| Directive 1 |
Reproduce word for word the part of the passage on Saudi football starting with "Friday January 12, 2018, will" and going on through "Al-Hilal and Ittihad.".
| Directive 2 |
For each statement, state yes or no according to the passage on Saudi football, and quote the words of the passage that decide it: (a) the match at the King Abdullah Stadium ended with Al-Ahli winning 5-0; (b) the family stand opened in Jeddah had 14,000 seats; (c) Al-Hilal defeated Ittihad.

| Supplied passage |
Friday January 12, 2018, will be remembered as an historic day in Middle Eastern football.

In a match between Al-Ahli Jeddah and Al-Batin at the King Abdullah Stadium in Jeddah, Saudi women were attending their first football match ever.

It was also the first match in Saudi football with female stewards, as a "family stand" with 14,000 seats was inaugurated. On Saturday, a family stand was also opened in Riyadh's King Fahed Stadium ahead of the Saudi Clásico, between Al-Hilal and Ittihad.

Photos, tweets and videos spread all over social media and the story led almost every news broadcast. That this could finally happen in the strongest league in the region marks a serious step in terms of football culture in the Middle East.

The match itself ended with Al-Ahli's 5-0 hammering of Batin, pushing Al-Ahli closer to league leaders Al-Hilal.

In the other match, Al-Hilal and Ittihad were left with a 1-1 draw. The race for the Saudi title remains thrilling.

| Data provided |
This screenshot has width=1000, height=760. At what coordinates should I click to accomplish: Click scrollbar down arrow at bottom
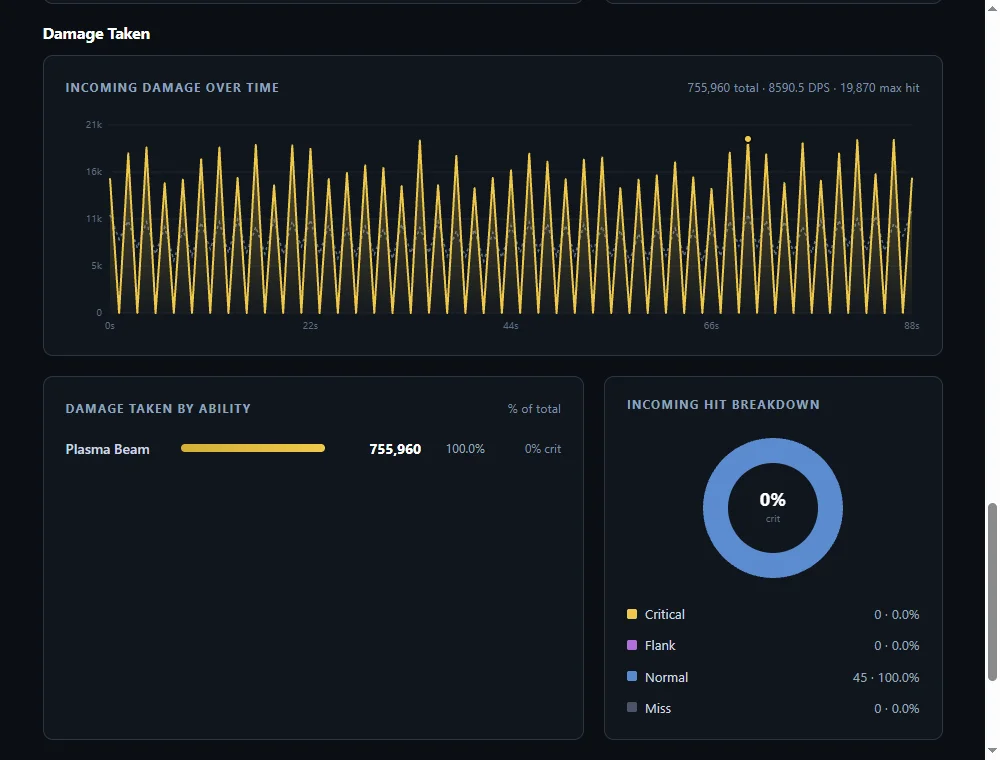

| Correct result 1 |
Friday January 12, 2018, will be remembered as an historic day in Middle Eastern football.

In a match between Al-Ahli Jeddah and Al-Batin at the King Abdullah Stadium in Jeddah, Saudi women were attending their first football match ever.

It was also the first match in Saudi football with female stewards, as a "family stand" with 14,000 seats was inaugurated. On Saturday, a family stand was also opened in Riyadh's King Fahed Stadium ahead of the Saudi Clásico, between Al-Hilal and Ittihad.

| Correct result 2 |
(a) Yes: "The match itself ended with Al-Ahli's 5-0 hammering of Batin"
(b) Yes: "a "family stand" with 14,000 seats was inaugurated"
(c) No: "Al-Hilal and Ittihad were left with a 1-1 draw"